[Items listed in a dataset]
★ ★ ★ ★

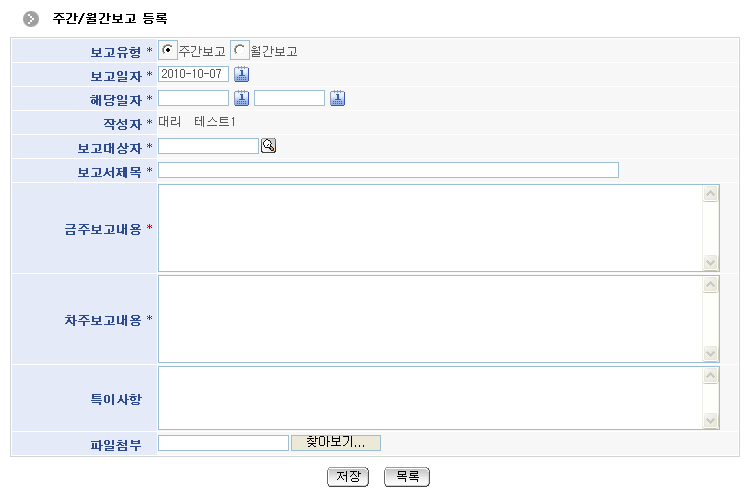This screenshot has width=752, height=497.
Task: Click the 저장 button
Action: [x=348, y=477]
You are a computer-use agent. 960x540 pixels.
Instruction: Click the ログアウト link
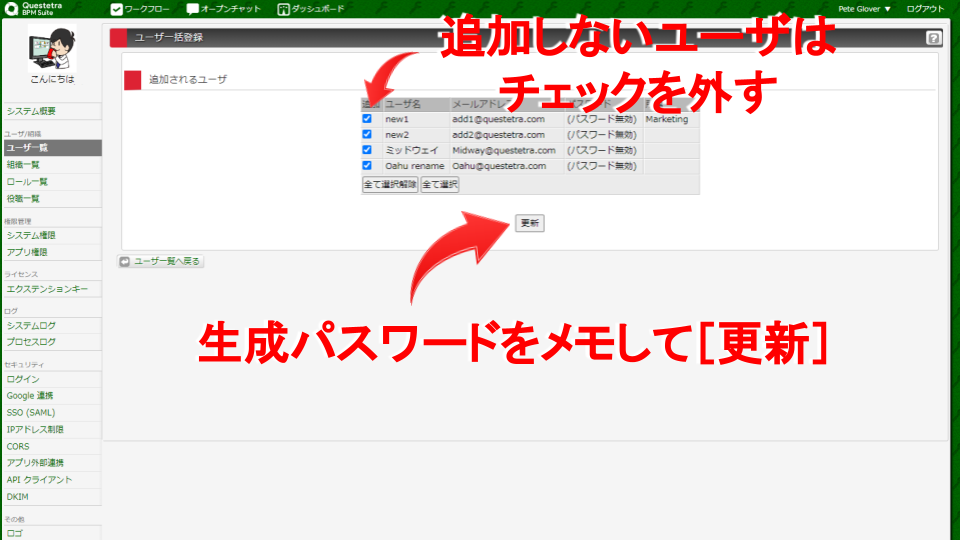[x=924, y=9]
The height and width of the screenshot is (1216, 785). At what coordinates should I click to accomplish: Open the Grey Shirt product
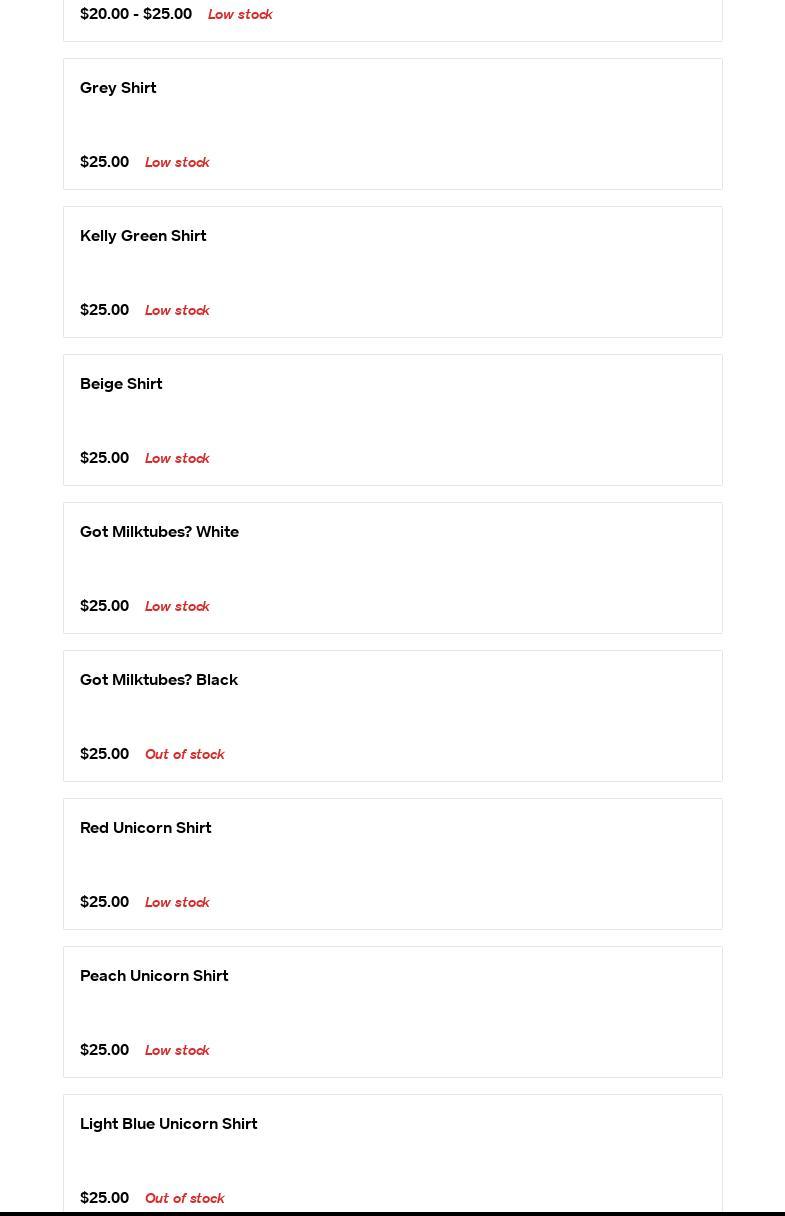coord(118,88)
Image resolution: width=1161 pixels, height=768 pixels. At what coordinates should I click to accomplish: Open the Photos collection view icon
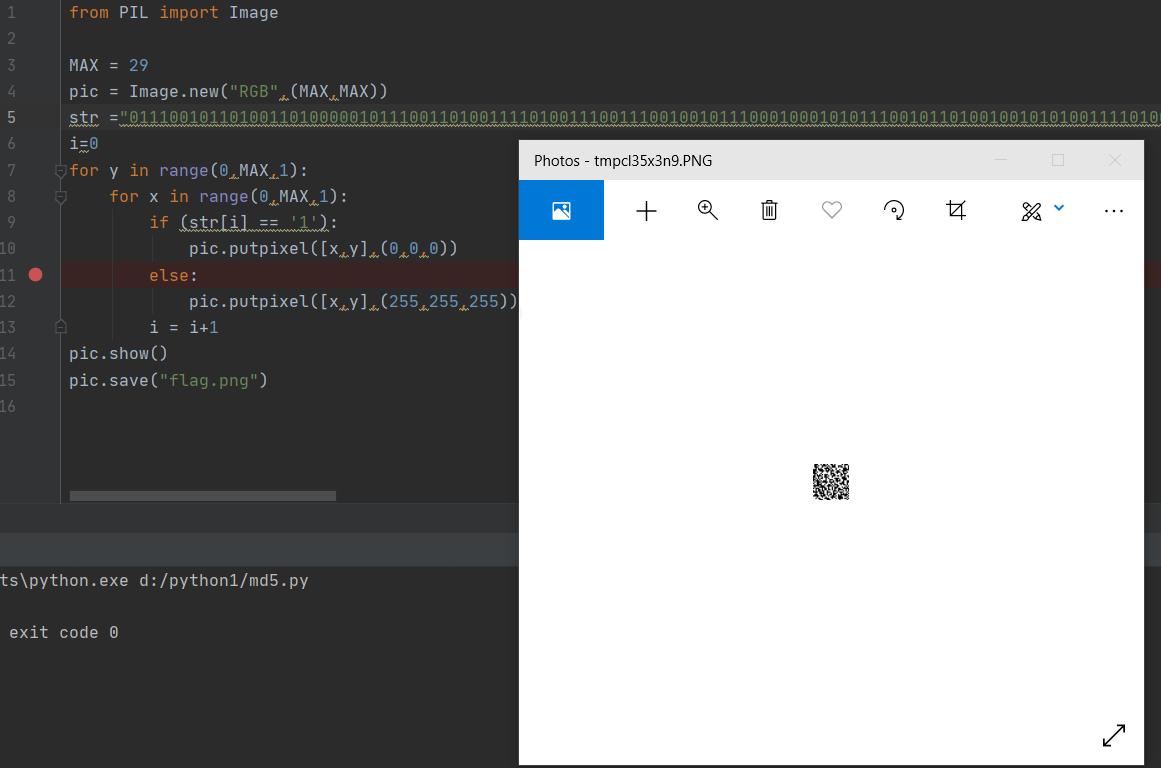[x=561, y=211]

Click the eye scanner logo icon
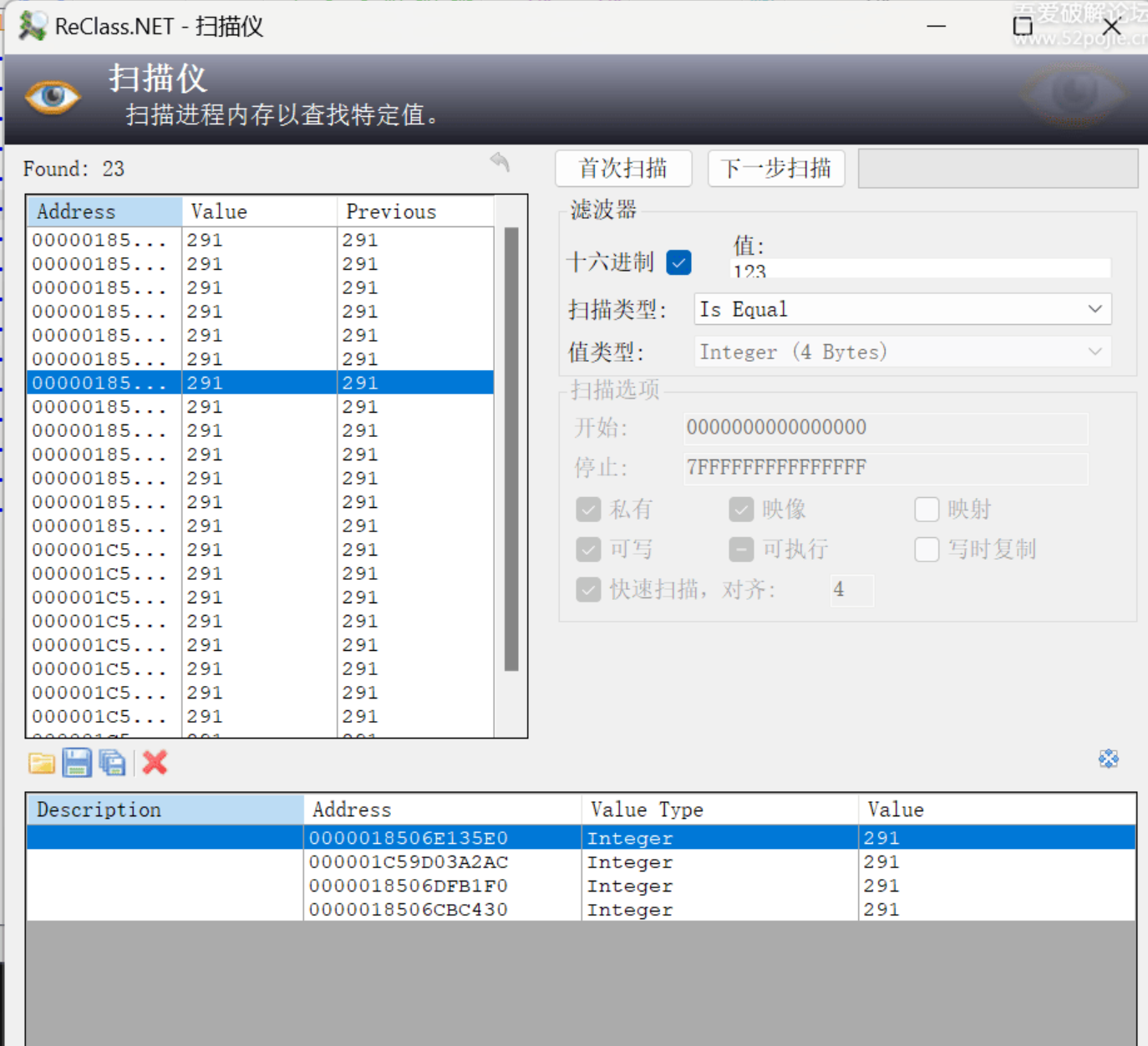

★ ★ ★ ★

**WHAT IS REQUIRED:**
Locate "Image resolution: width=1161" in the entries above. Copy, exactly and only, the lines from that line to the end, leaving out the pictures.

**SOLUTION TO THE PROBLEM:**
Image resolution: width=1161 pixels, height=768 pixels. At what coordinates should I click to accomplish: Open the Photos collection view icon
[x=561, y=211]

Click the eye scanner logo icon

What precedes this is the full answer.